Since the bar didn't have Blue Light on tap, she actually opened individual bottles of beer out back and filled his glass. She continued to do this all night, while our friend kept on drinking "Mmmm this Keith's is great beer!"

On the third or fourth refill -- instead of secretly filling up a Keith's pint glass out back, our waitress brought out the opened bottles of Blue light and poured it into the glass infront of him. My friend was all like "What the hell?" His look of horror and disappointment was fantastic!

"Your friends have been making me pour these for you all night, you haven't noticed, so I figured it wouldn't make that much of a difference if you knew or not!"

Now that's an awesome waitress! Plus: Despite us being dressed like bums the level of service was over the top -- and this was just a bar...

Tonight was MUCH different. Several friends and I gathered at Mamma Martino's, a decent and popular Italian restaurant in Toronto. Upon entering, we noticed the retaurant was at half capacity. Not too busy right?

We stood there. Waited. Waited. Nothing.

Waited a bit more. A few servers walked by. Nothing.

A bus boy. Nothing.

A couple more servers. Not a glance. Nothing!

Could it be the way we were dressed? Nope! We were all dressed well. The staff here just sucked.

Finally this fat pig (beast) of a woman waddled up to us. The exact words from her lips: "How many?"

Are you kidding me? We waited all this time by the "Please wait to be seated sign" and she couldn't even greet us with a "Hello" or "Sorry for the wait" ... maybe the rest of her customers didn't have a back bone and would just take that crap, but not me.

I looked at her in disgust and said "seven."

She quickly said, well you'll have to wait a bit. At this point I was disgusted. I didn't even look at her... "How long is a bit?"

Before she could even answer, I turned and told my friends "Forget this place let's just go to *insert name of fancier neighbouring competition restaurant here*" and just turned around and walked out the door with out saying anything to her.

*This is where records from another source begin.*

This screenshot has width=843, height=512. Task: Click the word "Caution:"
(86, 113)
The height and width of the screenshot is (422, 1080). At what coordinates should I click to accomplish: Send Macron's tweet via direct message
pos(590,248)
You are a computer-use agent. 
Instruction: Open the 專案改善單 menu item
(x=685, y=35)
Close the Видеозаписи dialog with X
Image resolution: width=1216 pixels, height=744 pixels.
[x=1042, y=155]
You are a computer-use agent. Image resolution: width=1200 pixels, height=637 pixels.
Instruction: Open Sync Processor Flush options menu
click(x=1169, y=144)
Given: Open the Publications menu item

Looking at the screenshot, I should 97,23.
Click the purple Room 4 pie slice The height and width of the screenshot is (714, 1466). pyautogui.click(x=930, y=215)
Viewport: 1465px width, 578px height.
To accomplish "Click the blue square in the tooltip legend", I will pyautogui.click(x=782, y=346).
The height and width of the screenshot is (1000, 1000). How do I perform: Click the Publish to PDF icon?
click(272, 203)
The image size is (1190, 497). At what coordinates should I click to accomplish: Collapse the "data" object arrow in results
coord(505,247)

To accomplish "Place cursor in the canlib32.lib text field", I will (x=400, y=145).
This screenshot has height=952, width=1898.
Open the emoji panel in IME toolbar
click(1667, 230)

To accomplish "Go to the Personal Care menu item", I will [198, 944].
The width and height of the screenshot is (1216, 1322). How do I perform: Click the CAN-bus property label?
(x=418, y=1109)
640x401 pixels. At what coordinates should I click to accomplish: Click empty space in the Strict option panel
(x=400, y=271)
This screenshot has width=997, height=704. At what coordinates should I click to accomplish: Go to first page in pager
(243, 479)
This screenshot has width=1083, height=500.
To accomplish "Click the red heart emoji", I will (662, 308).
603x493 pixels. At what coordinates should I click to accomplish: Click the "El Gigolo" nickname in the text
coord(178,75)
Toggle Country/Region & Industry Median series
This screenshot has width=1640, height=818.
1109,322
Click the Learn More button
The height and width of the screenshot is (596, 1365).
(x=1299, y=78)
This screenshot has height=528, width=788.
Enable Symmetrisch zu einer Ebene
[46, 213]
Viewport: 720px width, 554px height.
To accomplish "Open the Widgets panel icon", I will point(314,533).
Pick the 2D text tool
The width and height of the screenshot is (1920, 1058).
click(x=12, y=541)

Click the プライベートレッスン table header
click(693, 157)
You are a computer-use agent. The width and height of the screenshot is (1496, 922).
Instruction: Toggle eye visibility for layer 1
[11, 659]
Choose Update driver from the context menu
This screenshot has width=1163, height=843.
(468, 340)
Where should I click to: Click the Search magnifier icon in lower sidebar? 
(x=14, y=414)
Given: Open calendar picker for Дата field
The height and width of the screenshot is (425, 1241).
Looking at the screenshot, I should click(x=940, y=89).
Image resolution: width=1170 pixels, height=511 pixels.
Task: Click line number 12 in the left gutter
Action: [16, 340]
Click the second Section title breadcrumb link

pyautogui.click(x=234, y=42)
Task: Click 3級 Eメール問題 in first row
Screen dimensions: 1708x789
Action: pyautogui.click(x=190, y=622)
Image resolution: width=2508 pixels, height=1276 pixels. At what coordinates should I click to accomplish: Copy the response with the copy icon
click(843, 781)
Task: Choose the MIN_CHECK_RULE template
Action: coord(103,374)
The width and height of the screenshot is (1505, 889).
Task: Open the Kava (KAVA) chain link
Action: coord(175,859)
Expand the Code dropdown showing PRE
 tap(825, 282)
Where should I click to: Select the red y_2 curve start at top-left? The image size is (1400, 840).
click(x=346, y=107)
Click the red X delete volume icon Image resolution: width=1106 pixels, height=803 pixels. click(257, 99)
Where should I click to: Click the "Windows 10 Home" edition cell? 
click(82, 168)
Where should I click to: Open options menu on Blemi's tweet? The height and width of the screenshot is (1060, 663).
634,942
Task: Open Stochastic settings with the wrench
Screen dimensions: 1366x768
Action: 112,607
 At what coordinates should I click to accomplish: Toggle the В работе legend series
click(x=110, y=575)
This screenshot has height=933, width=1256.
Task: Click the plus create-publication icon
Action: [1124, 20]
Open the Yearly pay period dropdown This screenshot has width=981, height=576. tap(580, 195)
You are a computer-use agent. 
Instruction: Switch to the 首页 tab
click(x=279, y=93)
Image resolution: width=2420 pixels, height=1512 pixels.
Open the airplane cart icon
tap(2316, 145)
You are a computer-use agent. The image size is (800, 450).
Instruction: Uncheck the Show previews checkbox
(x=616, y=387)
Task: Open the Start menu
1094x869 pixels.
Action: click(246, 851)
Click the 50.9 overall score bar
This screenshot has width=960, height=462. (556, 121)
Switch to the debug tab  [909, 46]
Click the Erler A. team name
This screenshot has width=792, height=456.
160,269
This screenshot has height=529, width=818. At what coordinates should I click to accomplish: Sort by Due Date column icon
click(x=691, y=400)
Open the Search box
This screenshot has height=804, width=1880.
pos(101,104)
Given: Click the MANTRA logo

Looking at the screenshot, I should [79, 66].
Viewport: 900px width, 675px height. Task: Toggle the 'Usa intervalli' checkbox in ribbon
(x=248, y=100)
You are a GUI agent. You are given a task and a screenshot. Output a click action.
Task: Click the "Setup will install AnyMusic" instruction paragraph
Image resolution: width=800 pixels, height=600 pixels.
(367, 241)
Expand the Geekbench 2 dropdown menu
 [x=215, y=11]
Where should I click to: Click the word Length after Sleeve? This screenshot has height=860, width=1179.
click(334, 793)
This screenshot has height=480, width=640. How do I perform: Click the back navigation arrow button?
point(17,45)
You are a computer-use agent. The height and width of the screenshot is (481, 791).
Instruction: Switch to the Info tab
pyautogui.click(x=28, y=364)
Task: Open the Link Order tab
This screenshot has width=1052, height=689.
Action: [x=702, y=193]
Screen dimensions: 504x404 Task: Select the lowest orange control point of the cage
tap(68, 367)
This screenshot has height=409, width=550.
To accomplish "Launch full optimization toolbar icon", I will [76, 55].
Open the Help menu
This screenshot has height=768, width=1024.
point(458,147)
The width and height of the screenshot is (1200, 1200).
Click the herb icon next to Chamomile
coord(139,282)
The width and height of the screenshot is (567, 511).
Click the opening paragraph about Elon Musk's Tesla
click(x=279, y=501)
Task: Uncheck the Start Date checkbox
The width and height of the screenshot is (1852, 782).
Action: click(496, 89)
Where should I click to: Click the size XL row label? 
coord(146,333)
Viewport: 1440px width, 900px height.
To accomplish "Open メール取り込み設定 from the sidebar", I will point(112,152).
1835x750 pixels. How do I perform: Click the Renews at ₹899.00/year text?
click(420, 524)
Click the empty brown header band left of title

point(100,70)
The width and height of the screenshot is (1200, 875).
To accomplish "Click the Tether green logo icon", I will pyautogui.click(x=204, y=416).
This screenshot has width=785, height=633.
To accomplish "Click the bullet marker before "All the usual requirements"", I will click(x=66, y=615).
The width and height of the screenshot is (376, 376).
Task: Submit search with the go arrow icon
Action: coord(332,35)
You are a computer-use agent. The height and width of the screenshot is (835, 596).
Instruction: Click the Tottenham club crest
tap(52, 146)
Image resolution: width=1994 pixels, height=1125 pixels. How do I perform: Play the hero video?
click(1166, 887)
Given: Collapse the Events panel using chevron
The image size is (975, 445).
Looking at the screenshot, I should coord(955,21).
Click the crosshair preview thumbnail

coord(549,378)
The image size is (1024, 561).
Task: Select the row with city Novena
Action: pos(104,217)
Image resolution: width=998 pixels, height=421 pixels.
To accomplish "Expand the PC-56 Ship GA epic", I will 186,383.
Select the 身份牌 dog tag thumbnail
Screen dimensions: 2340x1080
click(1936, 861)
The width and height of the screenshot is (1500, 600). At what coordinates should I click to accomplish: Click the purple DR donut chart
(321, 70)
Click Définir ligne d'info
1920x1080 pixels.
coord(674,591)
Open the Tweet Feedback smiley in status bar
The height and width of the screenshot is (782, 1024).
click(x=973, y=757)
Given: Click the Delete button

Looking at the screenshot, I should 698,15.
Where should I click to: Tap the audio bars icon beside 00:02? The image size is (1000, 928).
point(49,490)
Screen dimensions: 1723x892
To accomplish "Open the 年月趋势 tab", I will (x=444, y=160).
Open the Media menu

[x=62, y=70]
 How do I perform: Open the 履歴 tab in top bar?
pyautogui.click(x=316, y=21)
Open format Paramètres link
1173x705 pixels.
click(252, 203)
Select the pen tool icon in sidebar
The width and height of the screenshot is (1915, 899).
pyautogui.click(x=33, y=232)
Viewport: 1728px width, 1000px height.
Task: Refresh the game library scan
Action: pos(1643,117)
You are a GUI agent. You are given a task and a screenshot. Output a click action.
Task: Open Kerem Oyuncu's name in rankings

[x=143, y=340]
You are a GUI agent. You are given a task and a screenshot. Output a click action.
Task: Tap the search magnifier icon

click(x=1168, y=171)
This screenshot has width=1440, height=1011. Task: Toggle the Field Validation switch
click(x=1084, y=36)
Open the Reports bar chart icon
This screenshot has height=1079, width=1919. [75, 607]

And, I've eaten here and don't see what the big deal is! I'd rather eat Fruit Loops and milk (seriously!)

I'm sure at the end of the day our $400 of business wasn't a big deal to Mamma Martino, but at least one thing will remain constant tomorrow morning: Our waitress/hostess will still be a sloppy, frumpy, tatooed pig! I think I'm going to call them tomorrow and let them know their pig needs to be kept on a tighter leash. Yes. Yes, I will. Oink, Oink biatch!

Moral of the story is if you're a server -- even if you've had a rough day -- be nice to your customers, because jerks such as myself will ensure that you do not get paid.

My friend later brought up the point that I always have to teach people lessons -- which is true -- but would you really want to eat at a place like that if your welcome was so poor? Do you think she would ever remotely compare the waitress I described earlier? Exactly!

Speaking of teaching lessons, I've been watching Arrested Development lately. It's off the hook funny. I literally fell of my chair when I saw this ultimate LESSON TEACHING video clip:

Oh man, I can't wait to be old and have kids -- hahahaha -- you know that old man driving the car will be me! "And that's why we write notes!"